Ferienwohnungen: müssen in Speyer genehmigt werden; andernfalls könnte Zweckentfremdung vorliegen.
Ferienwohnungen: müssen in Speyer genehmigt werden; andernfalls könnte Zweckentfremdung vorliegen.

„Angaben zum Wohnraum, der leer steht oder anderweitig nicht für Wohnzwecke genutzt wird“, werden aktuell von den Speyerern eingefordert.

Es geht um eine Datenerhebung in Zusammenhang mit der 2022 erlassenen Zweckentfremdungssatzung: Wer die geforderten Auskünfte nicht erteilt oder dabei lügt, kann mit einer Geldbuße von bis zu 5000 Euro belegt werden. Laut Zweckentfremdungssatzung ist es untersagt, ohne akzeptierten Grund Wohnungen leerstehen zu lassen oder für andere Zwecke zu nutzen. Bislang hat die Stadt das nur nach Anzeigen in ganz wenigen Fällen sanktioniert. Nun will sie durch die systematische Abfrage ein genaueres Bild erlangen. So soll zusätzlicher Wohnraum an den Markt gebracht werden. Es gehe darum, „dem anhaltenden Bevölkerungswachstum in Speyer und dem damit steigenden Bedarf an Wohnraum wirksam zu begegnen“.

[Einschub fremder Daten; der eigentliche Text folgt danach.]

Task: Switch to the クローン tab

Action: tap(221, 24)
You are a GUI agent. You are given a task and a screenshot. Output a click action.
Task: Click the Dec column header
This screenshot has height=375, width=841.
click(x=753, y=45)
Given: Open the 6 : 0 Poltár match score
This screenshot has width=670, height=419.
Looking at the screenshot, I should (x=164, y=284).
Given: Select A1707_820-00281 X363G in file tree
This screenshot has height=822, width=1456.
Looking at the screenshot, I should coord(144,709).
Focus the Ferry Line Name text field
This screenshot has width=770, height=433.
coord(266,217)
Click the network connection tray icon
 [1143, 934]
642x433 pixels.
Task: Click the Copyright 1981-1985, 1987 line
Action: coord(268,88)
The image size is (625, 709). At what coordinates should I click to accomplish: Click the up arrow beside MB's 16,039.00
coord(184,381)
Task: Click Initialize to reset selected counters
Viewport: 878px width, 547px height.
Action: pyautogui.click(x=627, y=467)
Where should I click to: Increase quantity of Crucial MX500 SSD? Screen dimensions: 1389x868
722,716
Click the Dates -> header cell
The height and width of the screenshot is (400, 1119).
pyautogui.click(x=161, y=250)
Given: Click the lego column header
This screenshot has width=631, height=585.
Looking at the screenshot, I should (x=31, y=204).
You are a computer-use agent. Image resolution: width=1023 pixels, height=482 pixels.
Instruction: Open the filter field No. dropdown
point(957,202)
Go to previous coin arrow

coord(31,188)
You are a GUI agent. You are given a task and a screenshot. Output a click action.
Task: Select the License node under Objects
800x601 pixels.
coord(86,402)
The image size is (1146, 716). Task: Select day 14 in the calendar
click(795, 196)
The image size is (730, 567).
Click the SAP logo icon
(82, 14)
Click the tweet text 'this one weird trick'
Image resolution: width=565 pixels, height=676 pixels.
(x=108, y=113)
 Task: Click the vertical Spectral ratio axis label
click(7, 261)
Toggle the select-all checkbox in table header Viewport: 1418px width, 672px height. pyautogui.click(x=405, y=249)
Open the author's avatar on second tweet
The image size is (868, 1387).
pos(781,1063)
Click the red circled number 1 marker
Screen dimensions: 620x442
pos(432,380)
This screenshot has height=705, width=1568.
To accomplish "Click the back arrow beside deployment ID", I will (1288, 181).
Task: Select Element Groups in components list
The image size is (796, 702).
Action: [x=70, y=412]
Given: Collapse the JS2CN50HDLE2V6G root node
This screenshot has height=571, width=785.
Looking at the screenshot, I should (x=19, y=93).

Die Briefe werden seit dieser Woche mit rund 21.000 städtischen Grundsteuer-Bescheiden versandt, wie die Verwaltung auf Anfrage mitteilt. „Die Einhaltung dieser Regelungen ist verpflichtend, um den Wohnungsmarkt in Speyer zu sichern. Die Stadt bietet Eigentümerinnen und Eigentümern Unterstützung und Beratung bei der Meldung und bei Fragen an“, heißt es in der Begründung der Datenerhebung. Prinzipiell mögliche Geldbußen von bis zu 50.000 Euro für vorsätzliche oder fahrlässige Zweckentfremdungen sind nach dieser Darstellung nicht der erste Schritt. Wer leerstehende Einheiten melde, werde zunächst von der Stadt kontaktiert, „um das weitere Vorgehen zu klären“.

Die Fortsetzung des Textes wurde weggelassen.